[Start Data excerpts]
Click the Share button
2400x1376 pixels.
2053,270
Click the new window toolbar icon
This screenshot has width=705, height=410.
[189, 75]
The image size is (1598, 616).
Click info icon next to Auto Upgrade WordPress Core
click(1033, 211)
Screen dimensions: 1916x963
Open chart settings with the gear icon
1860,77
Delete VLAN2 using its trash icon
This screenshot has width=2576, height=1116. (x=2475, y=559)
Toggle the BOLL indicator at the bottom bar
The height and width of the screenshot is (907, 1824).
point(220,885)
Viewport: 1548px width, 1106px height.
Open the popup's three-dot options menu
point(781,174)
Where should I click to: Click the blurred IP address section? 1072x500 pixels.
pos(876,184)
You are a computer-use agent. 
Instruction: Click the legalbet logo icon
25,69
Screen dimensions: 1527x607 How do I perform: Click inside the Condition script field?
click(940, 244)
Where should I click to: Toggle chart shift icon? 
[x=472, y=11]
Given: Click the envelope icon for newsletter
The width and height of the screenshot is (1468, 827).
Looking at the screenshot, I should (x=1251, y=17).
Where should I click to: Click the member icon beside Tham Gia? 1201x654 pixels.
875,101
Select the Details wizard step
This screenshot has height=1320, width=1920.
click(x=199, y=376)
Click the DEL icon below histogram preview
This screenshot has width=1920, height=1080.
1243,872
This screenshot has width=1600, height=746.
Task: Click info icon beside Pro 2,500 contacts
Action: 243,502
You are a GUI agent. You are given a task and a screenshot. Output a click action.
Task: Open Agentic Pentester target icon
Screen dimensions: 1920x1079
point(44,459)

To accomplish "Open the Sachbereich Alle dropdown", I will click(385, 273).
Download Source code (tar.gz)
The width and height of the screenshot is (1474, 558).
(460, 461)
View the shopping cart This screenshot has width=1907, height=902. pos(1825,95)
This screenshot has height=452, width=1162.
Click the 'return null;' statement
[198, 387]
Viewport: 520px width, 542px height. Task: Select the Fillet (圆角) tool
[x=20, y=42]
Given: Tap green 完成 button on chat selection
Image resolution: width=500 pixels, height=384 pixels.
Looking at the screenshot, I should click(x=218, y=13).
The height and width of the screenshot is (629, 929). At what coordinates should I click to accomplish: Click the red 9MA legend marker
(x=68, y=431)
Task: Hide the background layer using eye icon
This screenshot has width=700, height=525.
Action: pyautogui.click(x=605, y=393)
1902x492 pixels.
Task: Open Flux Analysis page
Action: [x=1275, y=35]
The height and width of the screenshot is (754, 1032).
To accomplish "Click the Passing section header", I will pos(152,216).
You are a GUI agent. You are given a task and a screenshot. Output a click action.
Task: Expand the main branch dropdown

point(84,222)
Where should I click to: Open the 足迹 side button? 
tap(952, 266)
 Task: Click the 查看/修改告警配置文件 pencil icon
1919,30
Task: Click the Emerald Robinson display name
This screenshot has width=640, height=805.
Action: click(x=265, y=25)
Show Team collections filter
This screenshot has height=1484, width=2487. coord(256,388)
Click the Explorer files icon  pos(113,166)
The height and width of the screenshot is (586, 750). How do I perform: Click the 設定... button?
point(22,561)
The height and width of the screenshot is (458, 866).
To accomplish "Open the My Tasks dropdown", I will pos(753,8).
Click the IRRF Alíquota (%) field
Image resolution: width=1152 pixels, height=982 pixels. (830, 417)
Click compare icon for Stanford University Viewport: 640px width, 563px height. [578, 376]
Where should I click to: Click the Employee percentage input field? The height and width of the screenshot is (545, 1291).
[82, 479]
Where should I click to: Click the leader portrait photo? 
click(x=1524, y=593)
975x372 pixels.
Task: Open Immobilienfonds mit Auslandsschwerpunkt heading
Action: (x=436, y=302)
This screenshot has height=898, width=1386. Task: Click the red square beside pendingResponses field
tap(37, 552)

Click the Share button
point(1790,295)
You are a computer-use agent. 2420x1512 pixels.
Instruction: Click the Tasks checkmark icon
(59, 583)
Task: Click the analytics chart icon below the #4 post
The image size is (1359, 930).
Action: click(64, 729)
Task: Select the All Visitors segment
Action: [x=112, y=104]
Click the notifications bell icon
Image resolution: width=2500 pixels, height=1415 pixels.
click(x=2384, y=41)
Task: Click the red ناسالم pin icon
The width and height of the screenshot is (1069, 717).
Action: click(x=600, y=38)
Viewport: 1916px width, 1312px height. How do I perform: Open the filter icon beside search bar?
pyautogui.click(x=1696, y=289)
[End Data excerpts]
**Directive:**
Which lines of the records above contain the word "section"? Pull out each of them in full.

**Exercise response:**
Where should I click to: Click the blurred IP address section? 1072x500 pixels.
To accomplish "Click the Passing section header", I will pos(152,216).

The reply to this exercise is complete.